Action item. Please repeat exactly the lines from the one containing "You are a computer-use agent. This" through the last line of the records below, both included, and leave out any pictures.

__________

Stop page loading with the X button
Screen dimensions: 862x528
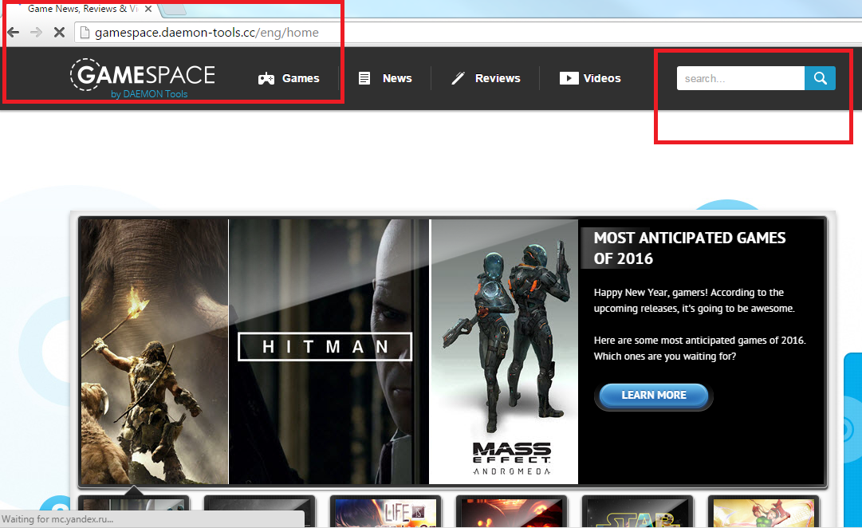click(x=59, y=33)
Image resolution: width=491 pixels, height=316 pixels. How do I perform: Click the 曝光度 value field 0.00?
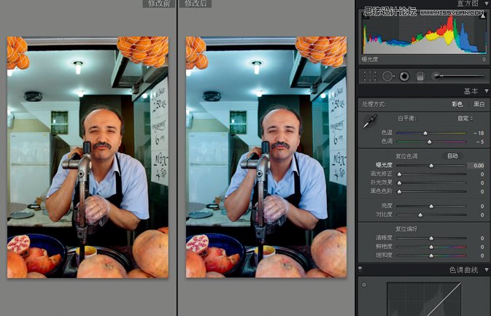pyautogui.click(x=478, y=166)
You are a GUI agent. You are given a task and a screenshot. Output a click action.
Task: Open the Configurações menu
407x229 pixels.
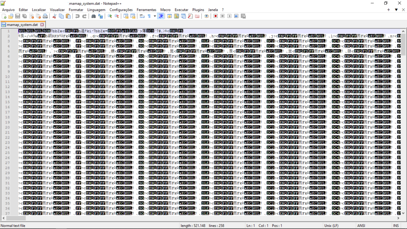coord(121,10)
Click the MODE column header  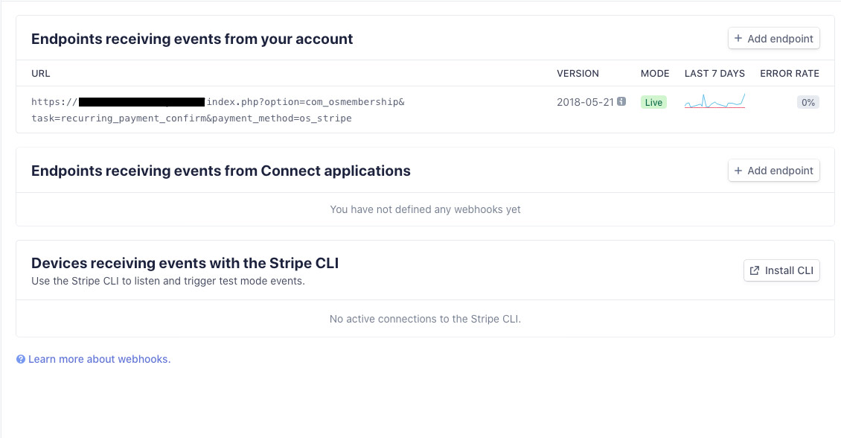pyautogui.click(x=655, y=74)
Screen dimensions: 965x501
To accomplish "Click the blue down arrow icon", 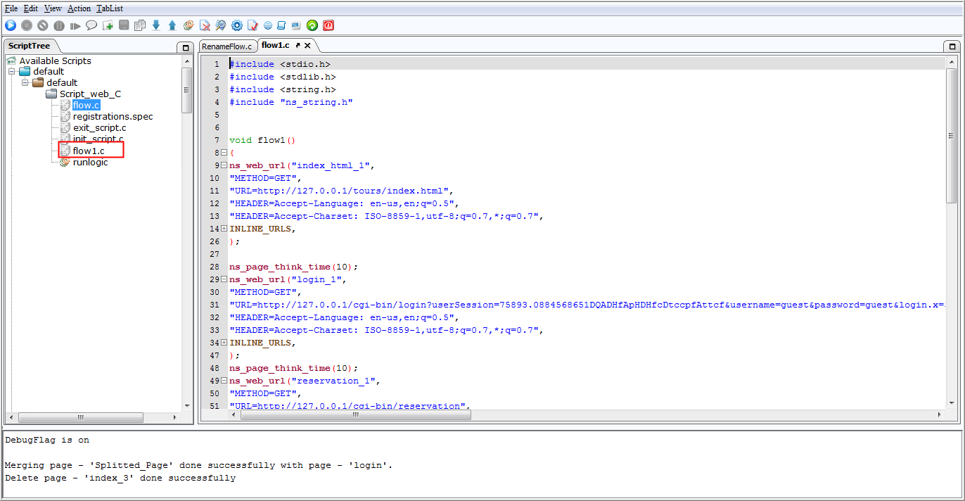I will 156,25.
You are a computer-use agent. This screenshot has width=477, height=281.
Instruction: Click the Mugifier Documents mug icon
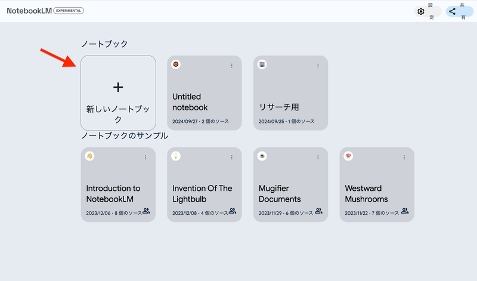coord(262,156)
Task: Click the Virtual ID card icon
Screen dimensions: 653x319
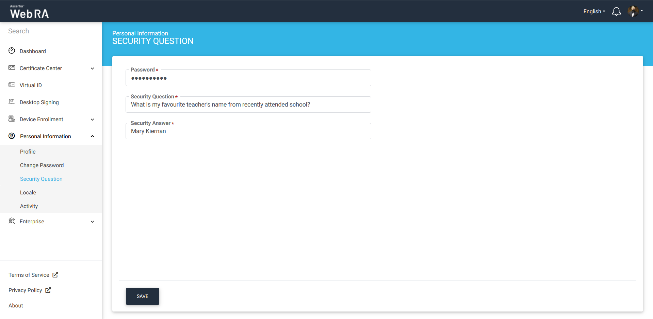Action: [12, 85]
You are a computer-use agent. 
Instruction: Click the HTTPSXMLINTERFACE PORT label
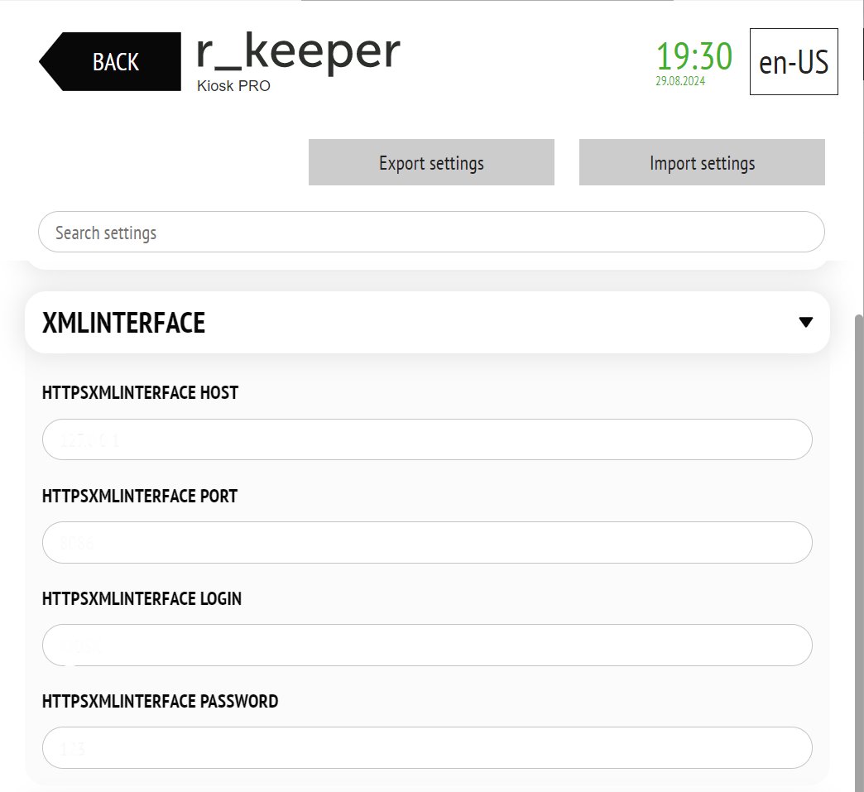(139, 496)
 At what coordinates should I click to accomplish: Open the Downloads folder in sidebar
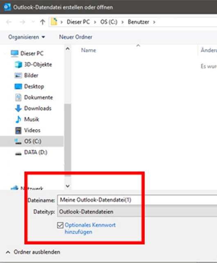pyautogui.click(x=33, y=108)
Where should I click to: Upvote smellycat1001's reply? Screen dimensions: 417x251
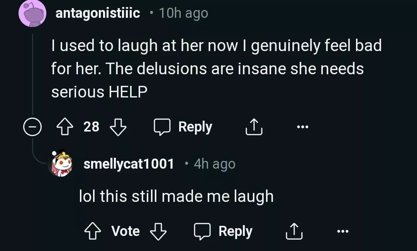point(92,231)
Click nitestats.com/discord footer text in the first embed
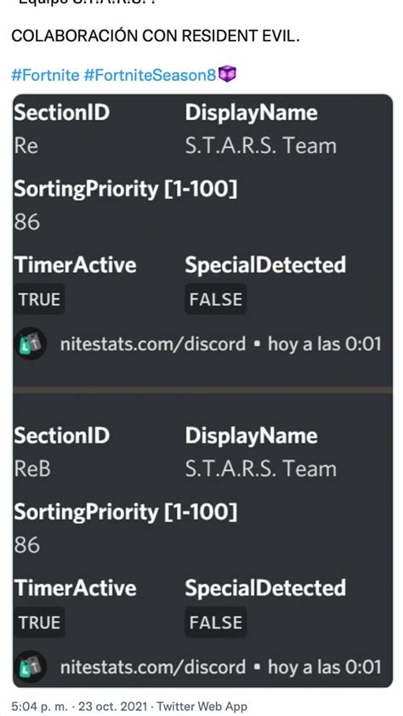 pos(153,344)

__________

Result of this task.
You are a computer-use agent. This screenshot has width=477, height=281.
Instruction: Click the Mugifier Documents mug icon
coord(262,156)
Task: Click the Virtual ID card icon
Screen dimensions: 653x319
Action: [12, 85]
You are a computer-use agent. 
Instruction: Click the HTTPSXMLINTERFACE PORT label
(139, 496)
 At what coordinates should I click to accomplish: Open the Downloads folder in sidebar
pyautogui.click(x=33, y=108)
Where should I click to: Upvote smellycat1001's reply? Screen dimensions: 417x251
point(92,231)
Click nitestats.com/discord footer text in the first embed
 pos(153,344)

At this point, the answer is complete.